Could you repeat exactly the lines from the one containing "You are a computer-use" through the last line of the records, with no pictures?

****************************************

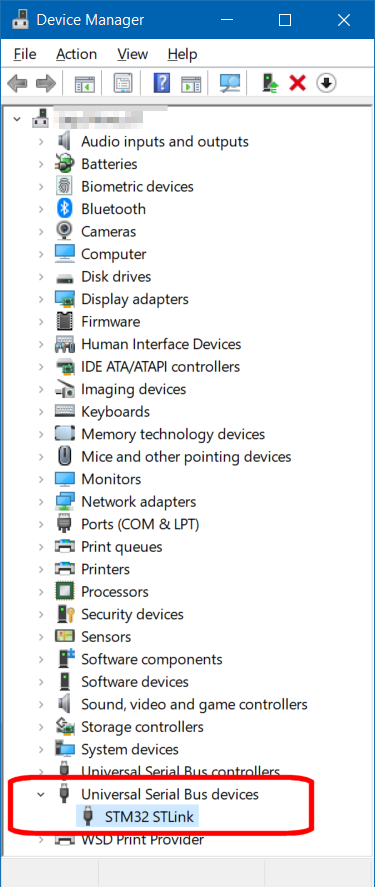Open Properties via toolbar icon
375x887 pixels.
[123, 84]
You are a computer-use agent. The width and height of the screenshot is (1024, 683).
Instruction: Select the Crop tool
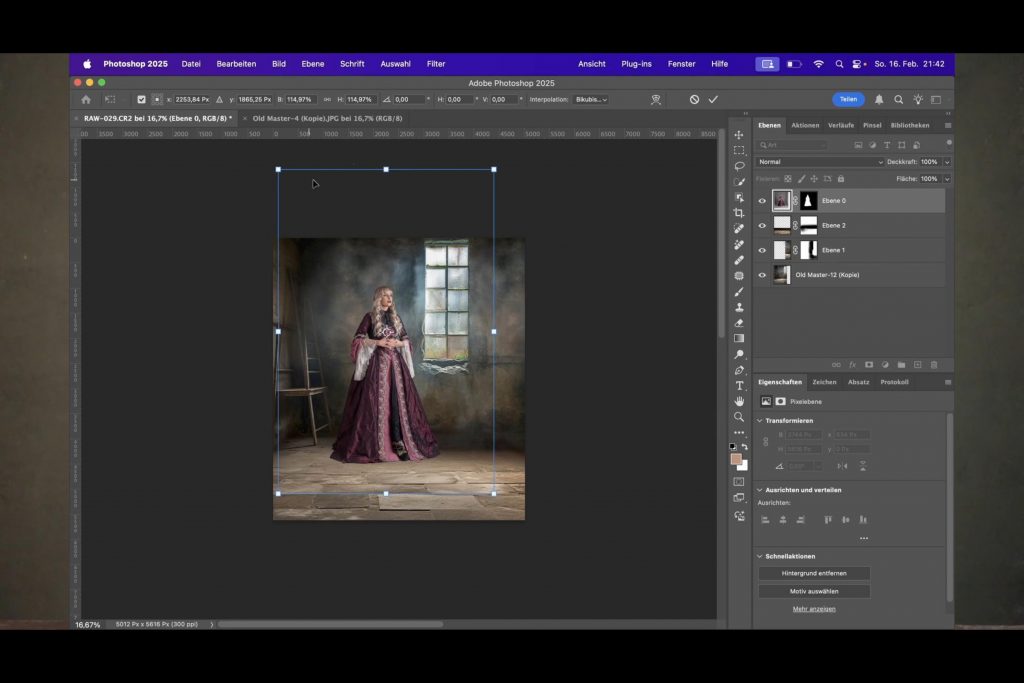[739, 213]
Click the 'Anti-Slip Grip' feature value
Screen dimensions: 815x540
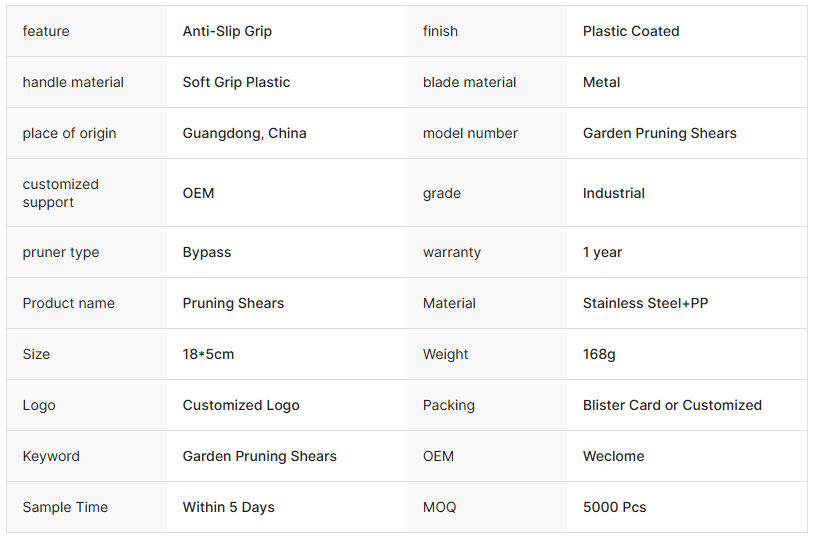pyautogui.click(x=227, y=31)
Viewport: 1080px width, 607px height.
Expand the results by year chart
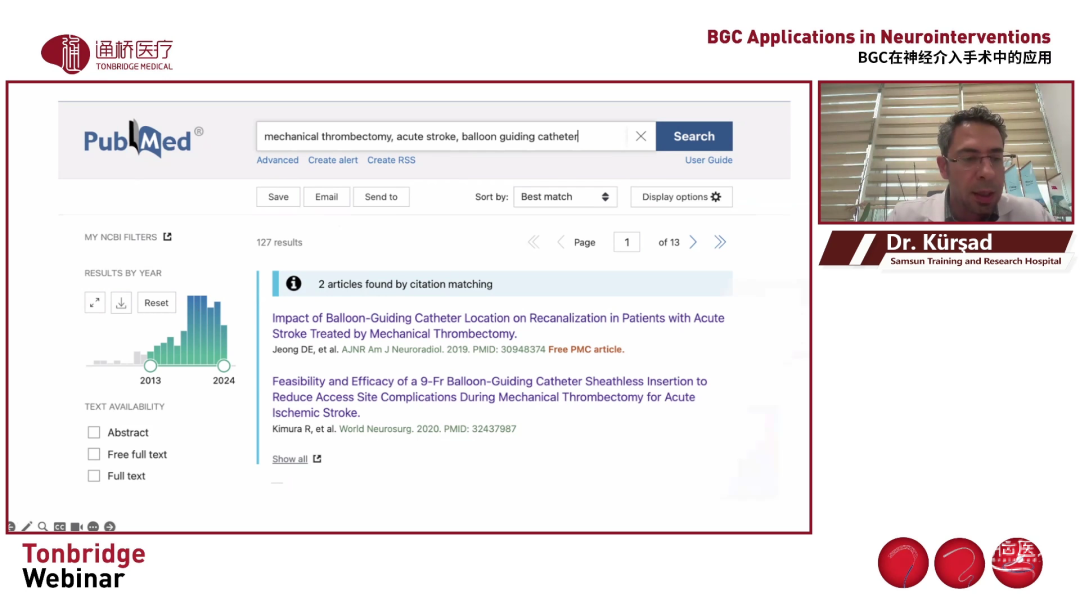(95, 303)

****************************************

» **Answer below**
You are a computer-use agent. The width and height of the screenshot is (1024, 683).
Instruction: Select the Crop tool
[739, 213]
Click the 'Anti-Slip Grip' feature value
Screen dimensions: 815x540
pyautogui.click(x=227, y=31)
Viewport: 1080px width, 607px height.
Expand the results by year chart
(95, 303)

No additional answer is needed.